Title:Combating COVID-19 Crisis using Artificial Intelligence (AI) Based
Approach: Systematic Review
Volume: 24
Issue: 8
Author(s): Kavya Singh*, Navjeet Kaur*Ashish Prabhu
Affiliation:
- Department of Biotechnology, Banasthali University, Banasthali Vidyapith, Banasthali, 304022, Rajasthan, India
- Department of Chemistry & Division of Research and Development, Lovely Professional University, Phagwara,
144411, Punjab, India
Keywords:
Artificial intelligence, Deep learning, Machine learning, X-ray, COVID-19 and CT-scan images, Vaccine development, Drug research, Disease diagnostics.
Abstract:
Background: SARS-CoV-2, the unique coronavirus that causes COVID-19, has
wreaked damage around the globe, with victims displaying a wide range of difficulties that have
encouraged medical professionals to look for innovative technical solutions and therapeutic approaches.

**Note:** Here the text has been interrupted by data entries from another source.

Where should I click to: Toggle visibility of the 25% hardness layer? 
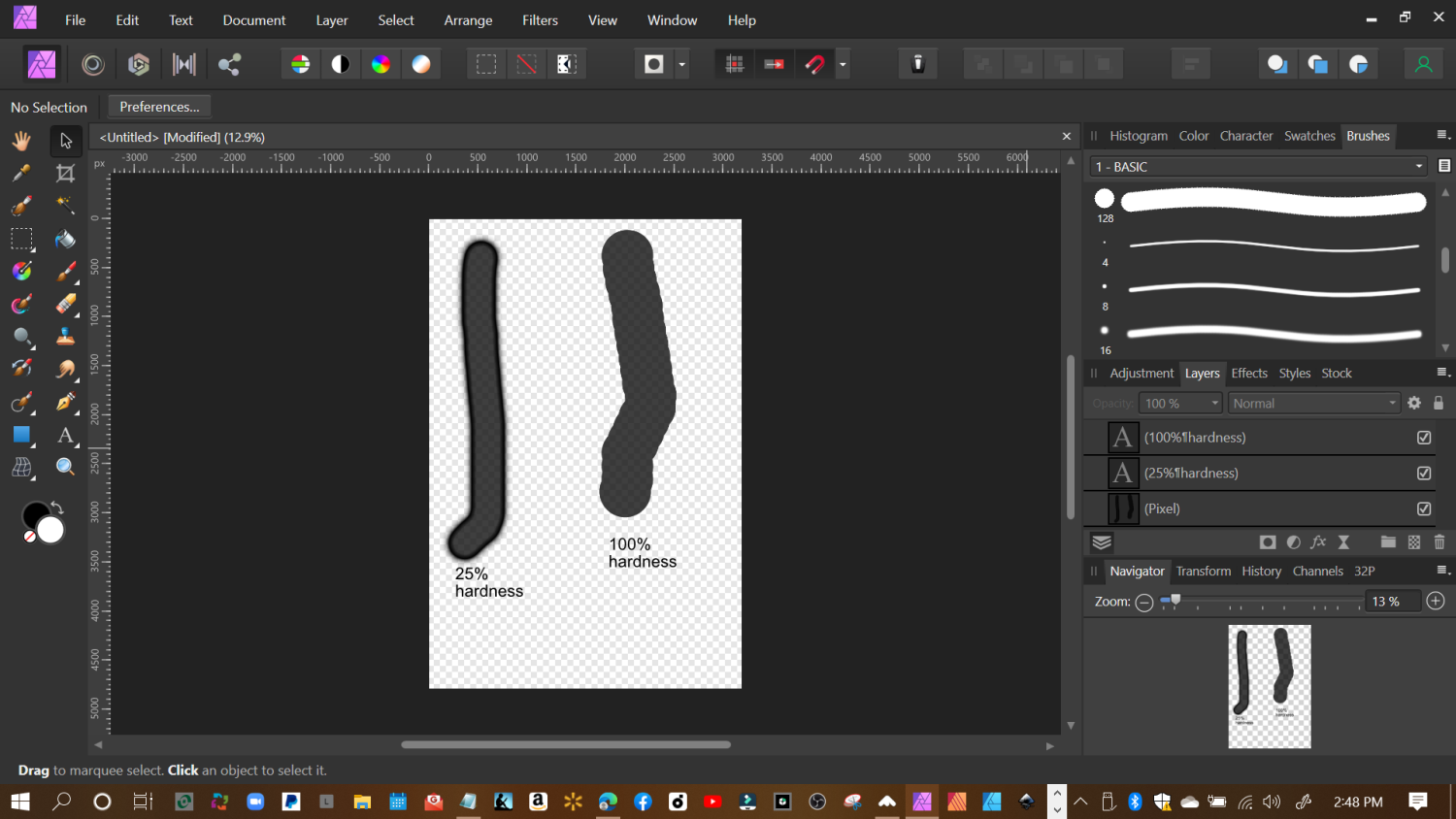click(x=1424, y=474)
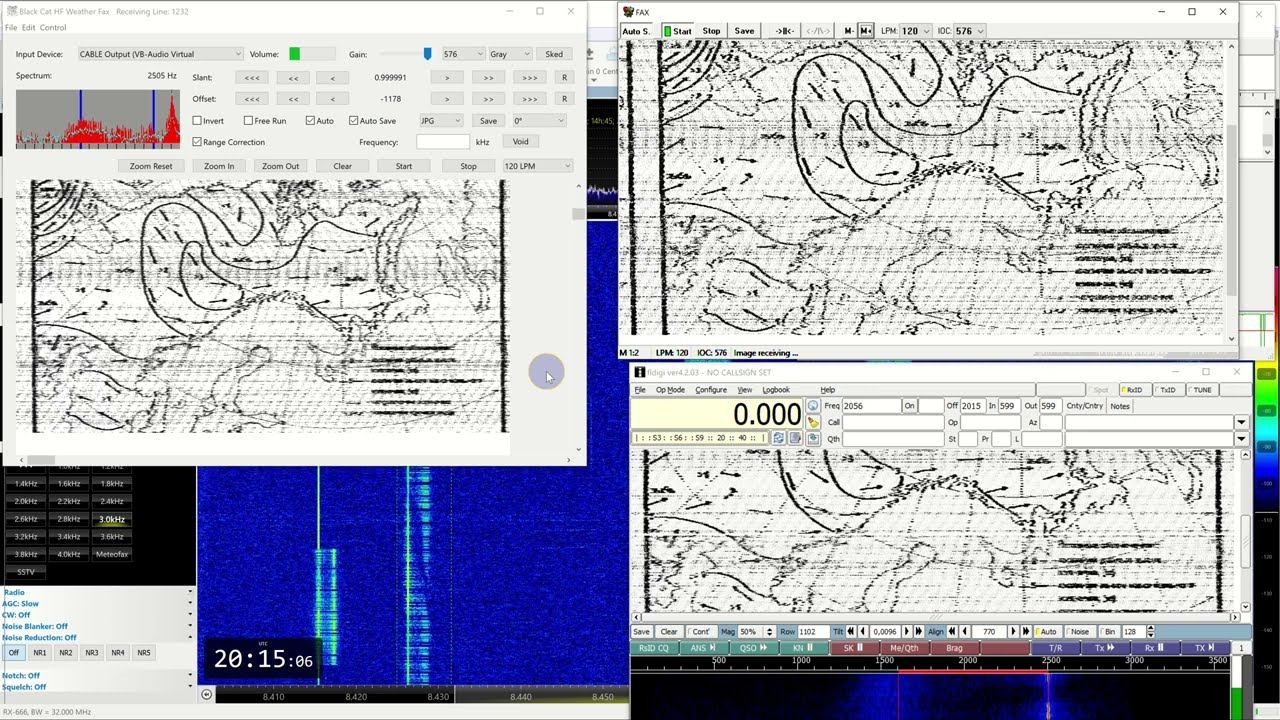The height and width of the screenshot is (720, 1280).
Task: Adjust the Gain slider handle
Action: click(427, 54)
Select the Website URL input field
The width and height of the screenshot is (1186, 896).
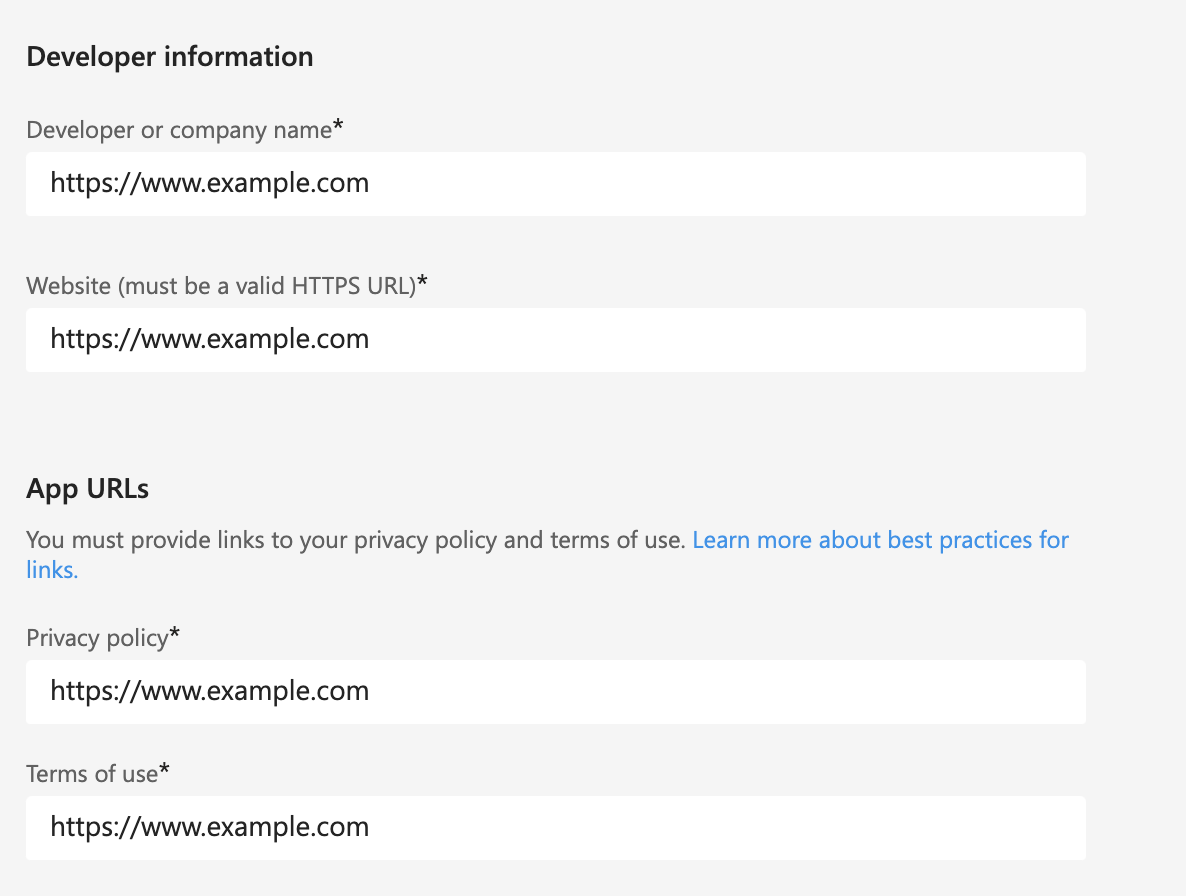(555, 340)

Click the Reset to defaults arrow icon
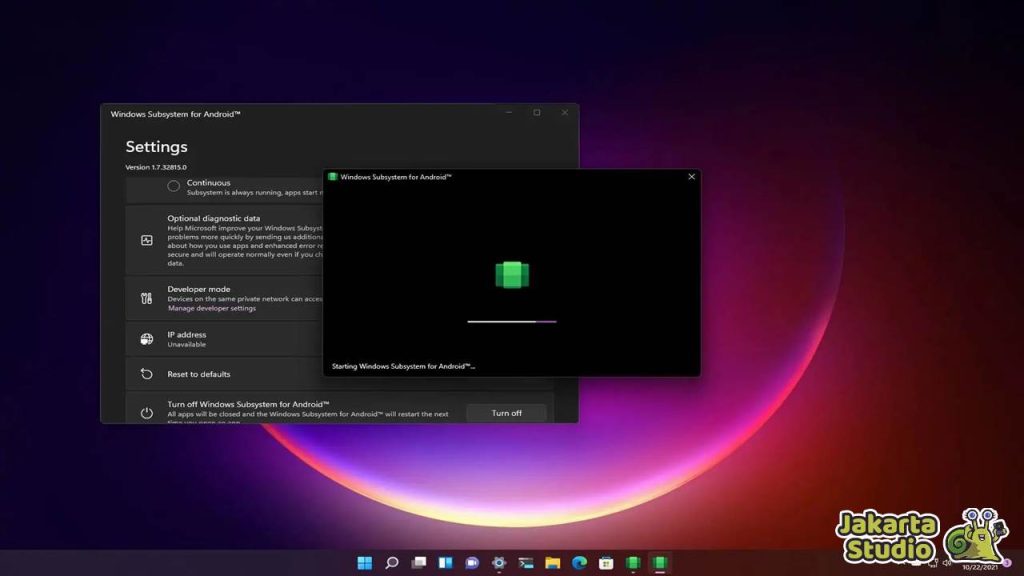pyautogui.click(x=146, y=374)
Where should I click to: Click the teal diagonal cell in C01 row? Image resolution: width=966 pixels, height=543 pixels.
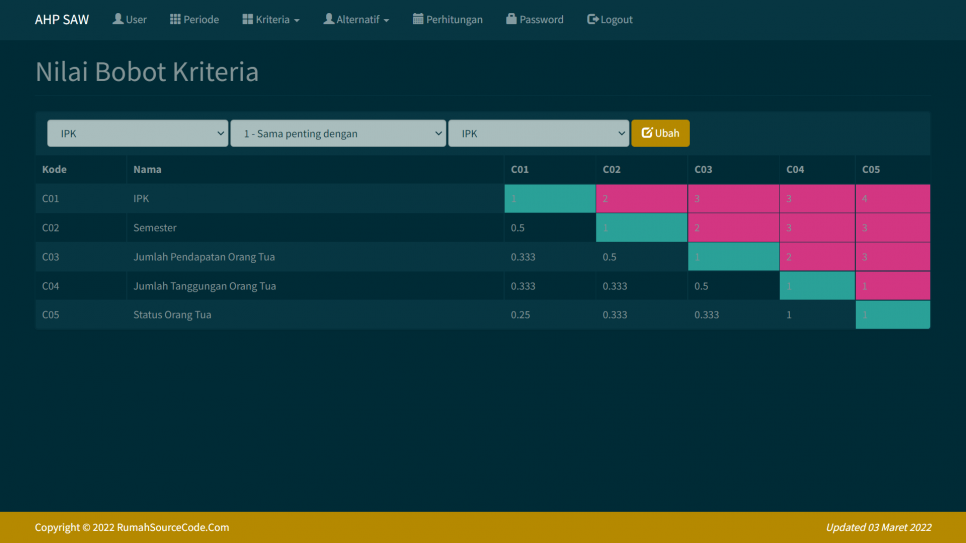(x=549, y=198)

Artificial intelligence-based methods have contributed a significant part in tackling complicated
issues, and some institutions have been quick to embrace and tailor these solutions in response
to the COVID-19 pandemic's obstacles. Here, in this review article, we have covered a few
DL techniques for COVID-19 detection and diagnosis, as well as ML techniques for COVID-19
identification, severity classification, vaccine and drug development, mortality rate prediction, contact
tracing, risk assessment, and public distancing. This review illustrates the overall impact of
AI/ML tools on tackling and managing the outbreak.
Purpose: The focus of this research was to undertake a thorough evaluation of the literature on the
part of Artificial Intelligence (AI) as a complete and efficient solution in the battle against the
COVID-19 epidemic in the domains of detection and diagnostics of disease, mortality prediction
and vaccine as well as drug development.
Methods: A comprehensive exploration of PubMed, Web of Science, and Science Direct was conducted
using PRISMA (Preferred Reporting Items for Systematic Reviews and Meta-Analysis)
regulations to find all possibly suitable papers conducted and made publicly available between December
1, 2019, and August 2023. COVID-19, along with AI-specific words, was used to create
the query syntax.
Results: During the period covered by the search strategy, 961 articles were published and released
online. Out of these, a total of 135 papers were chosen for additional investigation. Mortality
rate prediction, early detection and diagnosis, vaccine as well as drug development, and lastly,
incorporation of AI for supervising and controlling the COVID-19 pandemic were the four main
topics focused entirely on AI applications used to tackle the COVID-19 crisis. Out of 135, 60 research
papers focused on the detection and diagnosis of the COVID-19 pandemic. Next, 19 of the
135 studies applied a machine-learning approach for mortality rate prediction. Another 22 research
publications emphasized the vaccine as well as drug development. Finally, the remaining
studies were concentrated on controlling the COVID-19 pandemic by applying AI AI-based approach
to it.
Conclusion: We compiled papers from the available COVID-19 literature that used AI-based
methodologies to impart insights into various COVID-19 topics in this comprehensive study. Our
results suggest crucial characteristics, data types, and COVID-19 tools that can aid in medical and
translational research facilitation.